[Items from a data source]
=-=-=-=-=

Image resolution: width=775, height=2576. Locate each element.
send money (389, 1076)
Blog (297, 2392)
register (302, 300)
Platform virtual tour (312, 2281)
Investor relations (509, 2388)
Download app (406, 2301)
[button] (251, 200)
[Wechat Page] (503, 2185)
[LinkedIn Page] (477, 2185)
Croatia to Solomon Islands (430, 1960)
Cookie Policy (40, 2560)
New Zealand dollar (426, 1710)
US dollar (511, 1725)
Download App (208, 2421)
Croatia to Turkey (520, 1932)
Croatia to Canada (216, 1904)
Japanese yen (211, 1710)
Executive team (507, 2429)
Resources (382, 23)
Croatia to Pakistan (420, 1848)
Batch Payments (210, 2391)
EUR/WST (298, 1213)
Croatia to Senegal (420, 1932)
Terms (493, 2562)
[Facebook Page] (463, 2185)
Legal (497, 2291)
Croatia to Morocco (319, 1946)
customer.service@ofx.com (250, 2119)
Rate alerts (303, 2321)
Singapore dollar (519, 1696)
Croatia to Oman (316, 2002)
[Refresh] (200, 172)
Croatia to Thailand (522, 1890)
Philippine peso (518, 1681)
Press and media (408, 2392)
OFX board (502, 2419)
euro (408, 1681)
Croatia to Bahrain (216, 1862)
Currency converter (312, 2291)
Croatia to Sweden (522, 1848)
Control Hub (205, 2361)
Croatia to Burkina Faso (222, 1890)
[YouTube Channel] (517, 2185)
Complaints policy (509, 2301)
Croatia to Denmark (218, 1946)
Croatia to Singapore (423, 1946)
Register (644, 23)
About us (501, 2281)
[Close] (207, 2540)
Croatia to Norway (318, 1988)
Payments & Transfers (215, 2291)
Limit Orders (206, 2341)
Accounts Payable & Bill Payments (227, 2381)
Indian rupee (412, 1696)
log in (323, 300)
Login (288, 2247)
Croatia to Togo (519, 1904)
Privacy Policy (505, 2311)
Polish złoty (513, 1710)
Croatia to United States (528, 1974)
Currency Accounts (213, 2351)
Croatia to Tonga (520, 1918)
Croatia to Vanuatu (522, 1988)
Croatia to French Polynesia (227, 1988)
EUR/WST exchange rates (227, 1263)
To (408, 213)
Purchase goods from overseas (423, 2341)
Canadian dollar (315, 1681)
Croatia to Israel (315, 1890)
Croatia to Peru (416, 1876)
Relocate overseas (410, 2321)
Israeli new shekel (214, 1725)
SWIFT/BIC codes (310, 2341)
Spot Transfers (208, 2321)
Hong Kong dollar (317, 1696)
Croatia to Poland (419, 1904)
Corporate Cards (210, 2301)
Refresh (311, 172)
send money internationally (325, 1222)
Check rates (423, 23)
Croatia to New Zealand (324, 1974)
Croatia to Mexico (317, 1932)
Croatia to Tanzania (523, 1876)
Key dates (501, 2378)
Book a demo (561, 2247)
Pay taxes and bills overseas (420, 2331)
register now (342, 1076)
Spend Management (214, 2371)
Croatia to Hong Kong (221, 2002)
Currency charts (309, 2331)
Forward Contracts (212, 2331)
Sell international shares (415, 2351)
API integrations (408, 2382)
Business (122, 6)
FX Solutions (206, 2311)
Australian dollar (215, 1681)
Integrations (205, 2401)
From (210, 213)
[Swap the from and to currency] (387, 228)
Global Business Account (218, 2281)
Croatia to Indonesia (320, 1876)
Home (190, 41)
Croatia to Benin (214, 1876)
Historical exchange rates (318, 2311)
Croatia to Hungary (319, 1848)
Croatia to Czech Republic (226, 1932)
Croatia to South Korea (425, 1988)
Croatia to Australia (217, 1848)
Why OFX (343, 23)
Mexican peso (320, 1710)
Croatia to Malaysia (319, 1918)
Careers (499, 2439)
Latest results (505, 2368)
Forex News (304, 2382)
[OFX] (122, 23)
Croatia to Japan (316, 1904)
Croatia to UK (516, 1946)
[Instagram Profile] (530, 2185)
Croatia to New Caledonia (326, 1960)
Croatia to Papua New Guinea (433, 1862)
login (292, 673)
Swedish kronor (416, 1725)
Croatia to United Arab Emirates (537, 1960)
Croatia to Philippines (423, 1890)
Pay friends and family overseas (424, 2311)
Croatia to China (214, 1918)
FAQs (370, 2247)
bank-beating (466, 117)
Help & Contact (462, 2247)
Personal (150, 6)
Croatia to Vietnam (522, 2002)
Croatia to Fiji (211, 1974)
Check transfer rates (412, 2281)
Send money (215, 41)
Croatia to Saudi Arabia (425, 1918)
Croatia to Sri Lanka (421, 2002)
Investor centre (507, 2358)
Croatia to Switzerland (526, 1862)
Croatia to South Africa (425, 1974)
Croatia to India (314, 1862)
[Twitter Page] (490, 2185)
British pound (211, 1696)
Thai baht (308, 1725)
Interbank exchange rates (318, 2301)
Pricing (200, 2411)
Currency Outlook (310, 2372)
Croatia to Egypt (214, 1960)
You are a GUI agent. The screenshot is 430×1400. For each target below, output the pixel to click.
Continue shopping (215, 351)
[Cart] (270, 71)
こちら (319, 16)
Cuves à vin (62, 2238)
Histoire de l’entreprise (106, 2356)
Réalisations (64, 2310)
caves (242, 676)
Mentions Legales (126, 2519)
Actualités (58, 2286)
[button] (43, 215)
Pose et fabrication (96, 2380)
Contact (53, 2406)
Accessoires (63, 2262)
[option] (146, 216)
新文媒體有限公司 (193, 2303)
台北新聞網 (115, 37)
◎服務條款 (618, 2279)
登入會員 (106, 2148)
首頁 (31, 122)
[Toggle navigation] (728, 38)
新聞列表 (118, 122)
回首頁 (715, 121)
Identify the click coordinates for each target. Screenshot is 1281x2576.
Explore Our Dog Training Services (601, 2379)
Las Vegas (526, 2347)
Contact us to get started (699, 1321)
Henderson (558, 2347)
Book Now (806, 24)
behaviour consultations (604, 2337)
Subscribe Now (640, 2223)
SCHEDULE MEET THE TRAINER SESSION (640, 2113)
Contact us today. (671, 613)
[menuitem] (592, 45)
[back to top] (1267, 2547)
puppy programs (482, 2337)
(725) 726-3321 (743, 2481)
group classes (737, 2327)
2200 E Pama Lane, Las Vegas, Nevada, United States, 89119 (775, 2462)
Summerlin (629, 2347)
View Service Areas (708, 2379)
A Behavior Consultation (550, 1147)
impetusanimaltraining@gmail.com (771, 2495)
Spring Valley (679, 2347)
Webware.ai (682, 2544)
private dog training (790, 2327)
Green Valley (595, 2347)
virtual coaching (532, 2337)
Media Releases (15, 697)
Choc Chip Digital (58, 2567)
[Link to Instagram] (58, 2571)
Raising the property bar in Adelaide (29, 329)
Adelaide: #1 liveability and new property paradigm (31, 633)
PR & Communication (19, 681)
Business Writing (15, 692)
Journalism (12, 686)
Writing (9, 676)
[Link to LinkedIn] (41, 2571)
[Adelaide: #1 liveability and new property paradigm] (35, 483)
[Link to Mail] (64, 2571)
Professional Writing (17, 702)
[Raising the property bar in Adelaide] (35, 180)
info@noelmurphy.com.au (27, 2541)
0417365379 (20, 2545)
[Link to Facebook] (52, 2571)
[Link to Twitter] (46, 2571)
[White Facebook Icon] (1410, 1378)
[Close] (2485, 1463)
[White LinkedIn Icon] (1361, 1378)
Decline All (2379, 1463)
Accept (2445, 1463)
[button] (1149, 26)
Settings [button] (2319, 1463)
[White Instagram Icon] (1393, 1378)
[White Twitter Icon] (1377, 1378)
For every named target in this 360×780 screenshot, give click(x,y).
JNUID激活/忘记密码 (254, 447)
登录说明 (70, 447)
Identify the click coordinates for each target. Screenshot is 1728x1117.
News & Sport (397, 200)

=-=-=-=-=

Return, with no change at all, every line in the entries above from the line containing "[Refresh] (200, 172)" through the line containing "[YouTube Channel] (517, 2185)".

[Refresh] (200, 172)
Croatia to Thailand (522, 1890)
Philippine peso (518, 1681)
Press and media (408, 2392)
OFX board (502, 2419)
euro (408, 1681)
Croatia to Bahrain (216, 1862)
Currency converter (312, 2291)
Croatia to Sweden (522, 1848)
Control Hub (205, 2361)
Croatia to Burkina Faso (222, 1890)
[YouTube Channel] (517, 2185)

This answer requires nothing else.